▶ [Task directions]
Set down exactly, from the records below, the line with "At what coordinates should I click to accomplish: Raise" through the line with "Task: Switch to the All product tab", and nothing else.

▶ [Exercise material]
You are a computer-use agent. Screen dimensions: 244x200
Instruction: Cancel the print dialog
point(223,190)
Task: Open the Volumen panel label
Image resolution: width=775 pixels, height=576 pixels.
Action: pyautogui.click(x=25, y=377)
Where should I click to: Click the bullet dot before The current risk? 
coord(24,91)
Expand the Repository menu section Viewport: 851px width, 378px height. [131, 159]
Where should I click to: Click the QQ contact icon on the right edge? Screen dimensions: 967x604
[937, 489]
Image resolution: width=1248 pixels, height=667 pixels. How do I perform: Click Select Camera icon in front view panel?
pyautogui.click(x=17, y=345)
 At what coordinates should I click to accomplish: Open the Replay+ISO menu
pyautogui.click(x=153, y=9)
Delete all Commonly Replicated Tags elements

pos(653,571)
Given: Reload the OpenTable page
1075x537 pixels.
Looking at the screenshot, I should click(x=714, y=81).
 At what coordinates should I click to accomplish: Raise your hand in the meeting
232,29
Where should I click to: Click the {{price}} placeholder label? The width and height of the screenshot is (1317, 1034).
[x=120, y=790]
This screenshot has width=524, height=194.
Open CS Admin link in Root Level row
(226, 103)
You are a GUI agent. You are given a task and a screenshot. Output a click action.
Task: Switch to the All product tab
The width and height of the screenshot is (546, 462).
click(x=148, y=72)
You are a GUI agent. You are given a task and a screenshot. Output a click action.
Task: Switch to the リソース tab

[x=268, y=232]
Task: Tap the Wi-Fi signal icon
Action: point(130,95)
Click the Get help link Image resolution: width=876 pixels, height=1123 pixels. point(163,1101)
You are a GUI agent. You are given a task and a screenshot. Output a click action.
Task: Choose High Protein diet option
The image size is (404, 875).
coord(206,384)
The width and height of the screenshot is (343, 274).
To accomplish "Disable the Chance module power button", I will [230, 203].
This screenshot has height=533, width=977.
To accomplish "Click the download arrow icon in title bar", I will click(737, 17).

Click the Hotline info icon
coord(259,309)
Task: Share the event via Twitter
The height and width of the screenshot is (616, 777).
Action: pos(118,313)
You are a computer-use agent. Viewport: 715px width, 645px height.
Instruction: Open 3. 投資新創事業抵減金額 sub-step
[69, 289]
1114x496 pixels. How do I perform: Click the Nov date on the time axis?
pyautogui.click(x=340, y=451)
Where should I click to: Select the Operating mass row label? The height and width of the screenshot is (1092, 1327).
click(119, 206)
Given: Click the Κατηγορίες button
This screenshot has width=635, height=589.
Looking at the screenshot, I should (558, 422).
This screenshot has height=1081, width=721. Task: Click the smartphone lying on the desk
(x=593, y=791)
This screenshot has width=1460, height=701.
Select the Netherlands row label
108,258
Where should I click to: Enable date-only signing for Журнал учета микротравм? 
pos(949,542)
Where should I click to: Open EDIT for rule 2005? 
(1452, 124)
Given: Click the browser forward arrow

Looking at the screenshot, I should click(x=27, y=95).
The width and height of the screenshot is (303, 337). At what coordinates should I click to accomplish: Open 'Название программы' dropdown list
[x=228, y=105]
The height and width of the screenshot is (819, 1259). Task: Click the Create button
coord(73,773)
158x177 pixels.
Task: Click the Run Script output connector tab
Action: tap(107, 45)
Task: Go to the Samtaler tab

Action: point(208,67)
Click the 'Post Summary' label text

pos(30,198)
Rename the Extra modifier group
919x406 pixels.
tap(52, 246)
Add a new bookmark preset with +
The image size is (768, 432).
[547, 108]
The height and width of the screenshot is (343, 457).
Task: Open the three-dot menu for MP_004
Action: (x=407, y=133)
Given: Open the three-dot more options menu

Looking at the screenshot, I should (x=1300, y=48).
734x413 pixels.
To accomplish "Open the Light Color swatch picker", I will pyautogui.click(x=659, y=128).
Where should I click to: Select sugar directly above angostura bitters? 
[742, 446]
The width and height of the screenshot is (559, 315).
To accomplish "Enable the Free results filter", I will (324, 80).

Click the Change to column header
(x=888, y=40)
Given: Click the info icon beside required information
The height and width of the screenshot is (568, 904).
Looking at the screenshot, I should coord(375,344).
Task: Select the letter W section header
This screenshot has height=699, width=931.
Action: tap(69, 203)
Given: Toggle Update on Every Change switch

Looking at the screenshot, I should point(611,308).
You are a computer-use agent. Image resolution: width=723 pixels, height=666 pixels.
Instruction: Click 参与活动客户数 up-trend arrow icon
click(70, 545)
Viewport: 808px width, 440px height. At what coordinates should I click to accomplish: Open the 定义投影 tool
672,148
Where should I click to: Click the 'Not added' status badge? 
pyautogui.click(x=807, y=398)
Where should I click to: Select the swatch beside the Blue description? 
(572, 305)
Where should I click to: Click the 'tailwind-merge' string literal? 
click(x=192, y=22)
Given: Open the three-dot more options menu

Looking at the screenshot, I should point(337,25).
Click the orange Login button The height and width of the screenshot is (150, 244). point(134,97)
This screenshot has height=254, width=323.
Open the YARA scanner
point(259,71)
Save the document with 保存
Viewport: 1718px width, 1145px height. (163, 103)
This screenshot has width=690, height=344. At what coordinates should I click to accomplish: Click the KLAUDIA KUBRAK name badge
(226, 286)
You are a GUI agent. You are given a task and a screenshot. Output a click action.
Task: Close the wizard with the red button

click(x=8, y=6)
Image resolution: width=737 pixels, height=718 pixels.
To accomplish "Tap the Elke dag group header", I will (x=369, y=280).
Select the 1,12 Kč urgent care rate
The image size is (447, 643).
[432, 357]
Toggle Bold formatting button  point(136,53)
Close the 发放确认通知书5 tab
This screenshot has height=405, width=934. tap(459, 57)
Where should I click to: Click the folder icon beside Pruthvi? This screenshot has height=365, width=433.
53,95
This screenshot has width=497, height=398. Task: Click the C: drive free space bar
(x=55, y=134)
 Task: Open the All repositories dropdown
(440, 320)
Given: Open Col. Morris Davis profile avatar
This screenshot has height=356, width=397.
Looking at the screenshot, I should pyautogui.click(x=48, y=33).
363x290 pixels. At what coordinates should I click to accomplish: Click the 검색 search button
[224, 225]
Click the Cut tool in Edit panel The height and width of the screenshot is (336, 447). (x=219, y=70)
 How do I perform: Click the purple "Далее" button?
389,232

▶ [Expected output]
 At what coordinates should I click to accomplish: Raise your hand in the meeting
232,29
Where should I click to: Click the {{price}} placeholder label? The width and height of the screenshot is (1317, 1034).
[x=120, y=790]
This screenshot has width=524, height=194.
Open CS Admin link in Root Level row
(226, 103)
You are a GUI agent. You are given a task and a screenshot. Output a click action.
Task: Switch to the All product tab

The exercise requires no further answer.